Diodato Daria, Ghezzi Daniele, Tiranti Valeria
Unit of Molecular Neurogenetics, Pierfranco and Luisa Mariani Center for the Study of Mitochondrial Disorders in Children, IRCCS Foundation Neurological Institute "C. Besta", Via Temolo 4, 20126 Milan, Italy.
Int J Cell Biol. 2014;2014:787956. doi: 10.1155/2014/787956. Epub 2014 Feb 4.
Mitochondrial respiratory chain (RC) disorders are a group of genetically and clinically heterogeneous diseases. This is because protein components of the RC are encoded by both mitochondrial and nuclear genomes and are essential in all cells. In addition, the biogenesis and maintenance of mitochondria, including mitochondrial DNA (mtDNA) replication, transcription, and translation, require nuclear-encoded genes. In the past decade, a growing number of syndromes associated with dysfunction of mtDNA translation have been reported.
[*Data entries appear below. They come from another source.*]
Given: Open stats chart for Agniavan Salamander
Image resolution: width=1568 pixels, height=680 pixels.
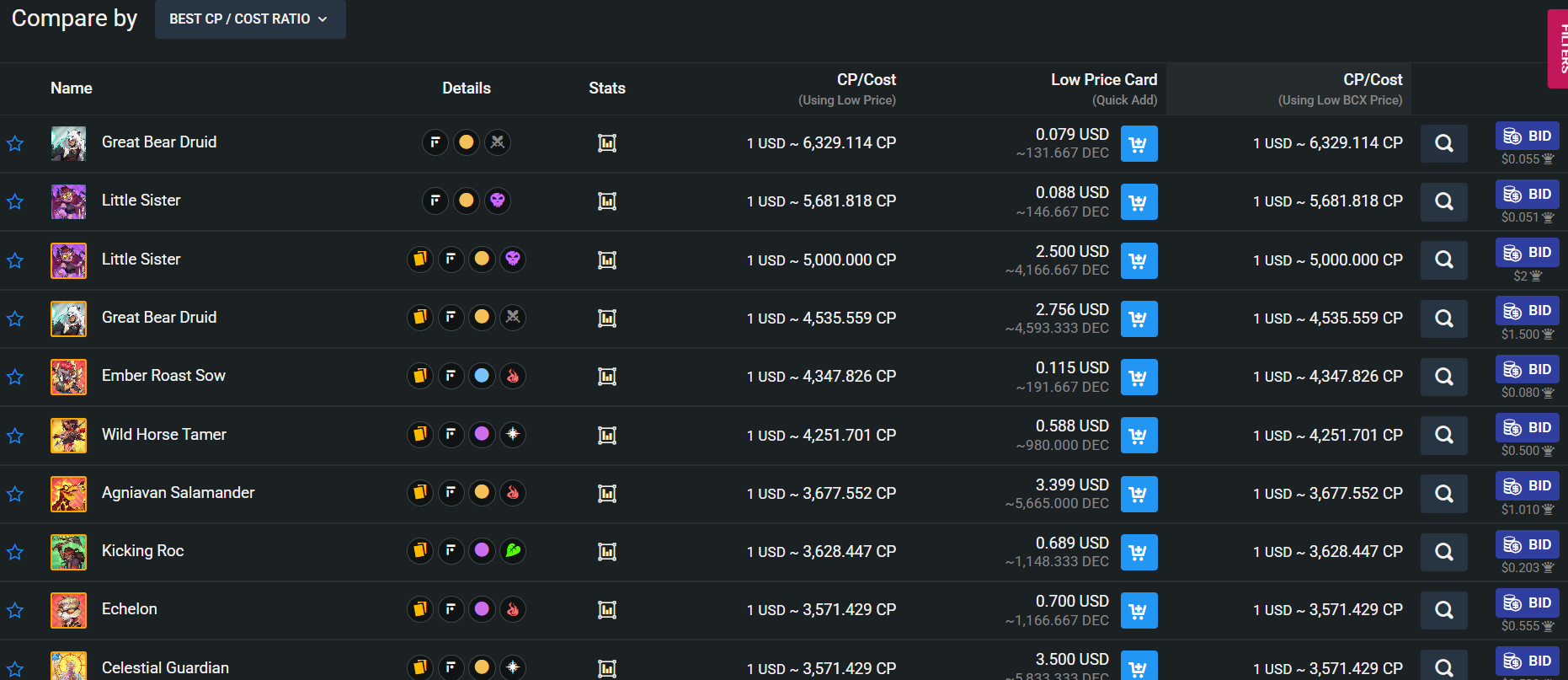Looking at the screenshot, I should coord(607,493).
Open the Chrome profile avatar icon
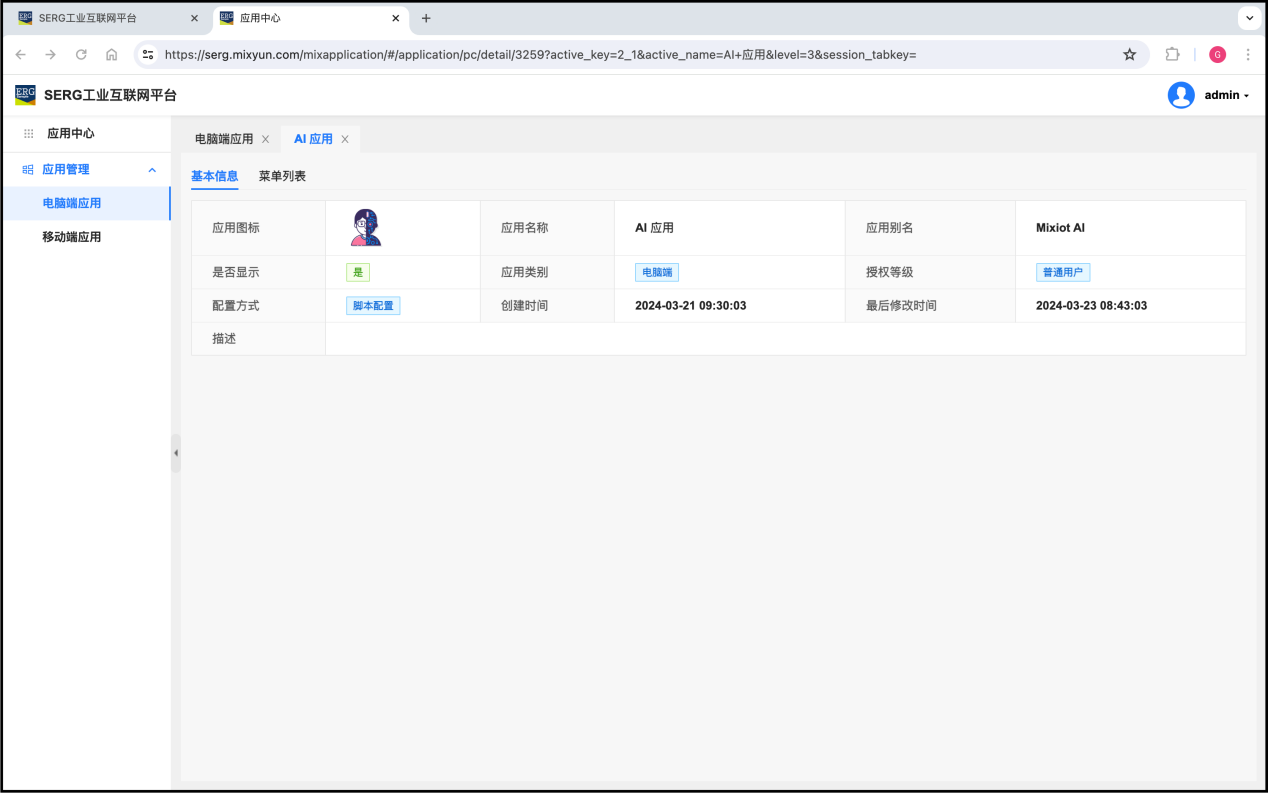The height and width of the screenshot is (793, 1268). pyautogui.click(x=1217, y=55)
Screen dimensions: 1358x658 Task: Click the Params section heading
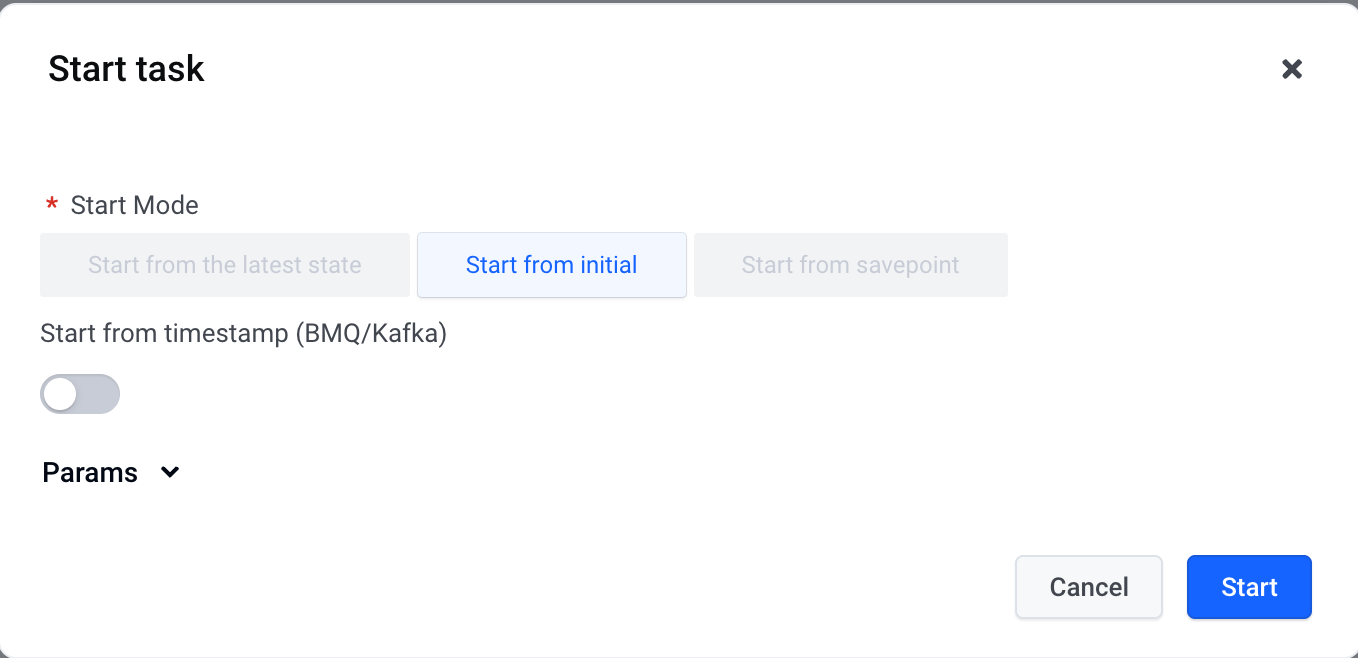pyautogui.click(x=90, y=473)
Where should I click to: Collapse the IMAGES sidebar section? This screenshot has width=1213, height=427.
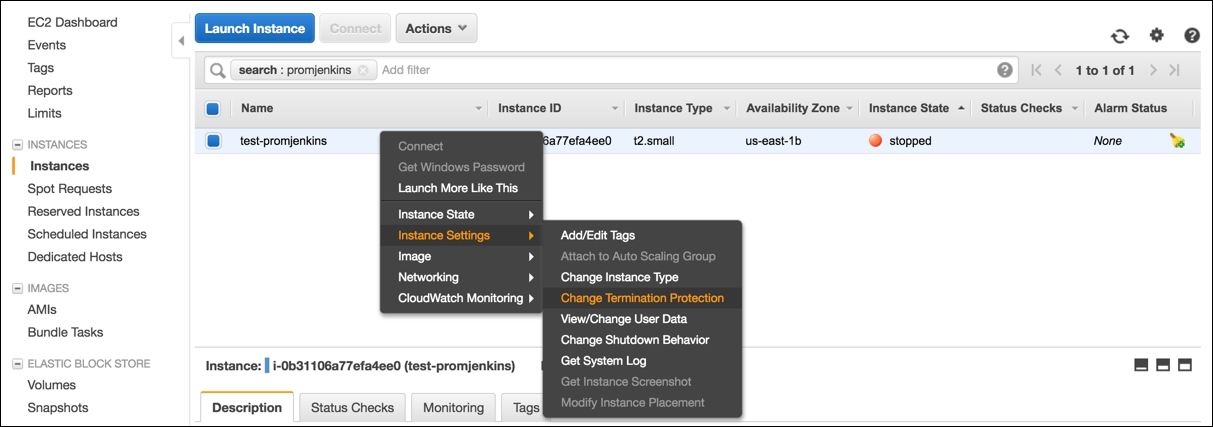17,288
This paper reviews the current knowledge of mutations affecting mitochondrial aminoacyl tRNAs synthetases and their role in the pathogenic mechanisms underlying the different clinical presentations.
线粒体呼吸链(RC)疾病是一组遗传和临床异质性疾病。这是因为呼吸链的蛋白质成分由线粒体和核基因组共同编码,并且在所有细胞中都至关重要。此外,线粒体的生物发生和维持,包括线粒体DNA(mtDNA)复制、转录和翻译,都需要核编码基因。在过去十年中,越来越多与mtDNA翻译功能障碍相关的综合征被报道。本文综述了影响线粒体氨酰tRNA合成酶的突变的现有知识及其在不同临床表现的致病机制中的作用。